On appeal, Yates argues that the district court abused its discretion by denying him leave to proceed in forma pauperis. We reject this contention, because Yates did not submit a certified copy of an inmate trust fund account statement along with his motion, as required by 28 U.S.C. § 1915(a)(2).
We also disagree with Yates’s argument that his mailing of the complaint to Governor Culver constituted service on the remaining defendants, pursuant to Federal Rule of Civil Procedure 4(j)(2). Sending a copy of the complaint and summons to Culver by certified mail (along with a request for waiver of service) is not the equivalent of “delivering” those documents as required by Rule 4(j)(2)(A). Gilliam v. County of Tarrant, 94 Fed.Appx. 230, 230 (5th Cir.2004). Nor has Yates identified any provision of Iowa law establishing that mailing a summons and complaint to the Governor is effective service of process on the State and other state officers. See Fed.R.Civ.P. 4(j)(2)(B).

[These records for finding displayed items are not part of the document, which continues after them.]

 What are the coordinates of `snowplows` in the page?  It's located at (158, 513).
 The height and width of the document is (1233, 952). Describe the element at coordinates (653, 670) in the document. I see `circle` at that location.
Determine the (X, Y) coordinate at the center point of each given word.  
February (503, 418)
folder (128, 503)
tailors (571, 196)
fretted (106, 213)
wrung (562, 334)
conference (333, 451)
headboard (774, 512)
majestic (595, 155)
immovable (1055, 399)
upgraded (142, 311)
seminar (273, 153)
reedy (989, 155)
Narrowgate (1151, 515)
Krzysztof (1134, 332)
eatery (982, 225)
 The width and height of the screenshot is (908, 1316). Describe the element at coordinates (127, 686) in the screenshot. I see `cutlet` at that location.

The dissenting opinion, advancing an argument not raised by Yates on appeal, would hold that the district court abused its discretion by failing to direct a United States marshal to serve the summons and complaint on the remaining defendants. In the district court, Yates argued only that the clerk of court should make electronic service for him. The officers of the court are required to “issue and serve all process” when a plaintiff proceeds in for-ma pauperis, 28 U.S.C. § 1915(d), but the district court correctly explained that because Yates failed to qualify under § 1915, he was not entitled to have the clerk’s office issue and serve all process. Insofar as § 1915(d) sometimes requires the court to appoint a United States marshal to serve process for a plaintiff proceeding in forma pauperis, see Byrd v. Stone, 94 F.3d 217, 219 (6th Cir.1996); Fed.R.Civ.P. 4(c)(3), Yates likewise did not qualify for that entitlement.
Federal Rule of Civil Procedure 4(c)(3) does give the court discretion, “[a]t the plaintiffs request,” to order that service be made by a United States marshal, even when a plaintiff does not qualify to proceed in forma pauperis. Yates did not request service by a marshal, however, and we do not infer from the rejection of Yates’s request for electronic service by the clerk of court that the experienced district judge was ignorant of Rule 4(c)(3) and the discretion to order service by a marshal. We see no abuse of discretion in the court’s failure to order, sua sponte, that service be made by a United States marshal in this case.
For these reasons, we affirm the judgment of the district court, but we clarify that the dismissal of the complaint against the defendants other than Governor Culver was without prejudice.
, The Honorable Mark W. Bennett, United States District Judge for the Northern District of Iowa.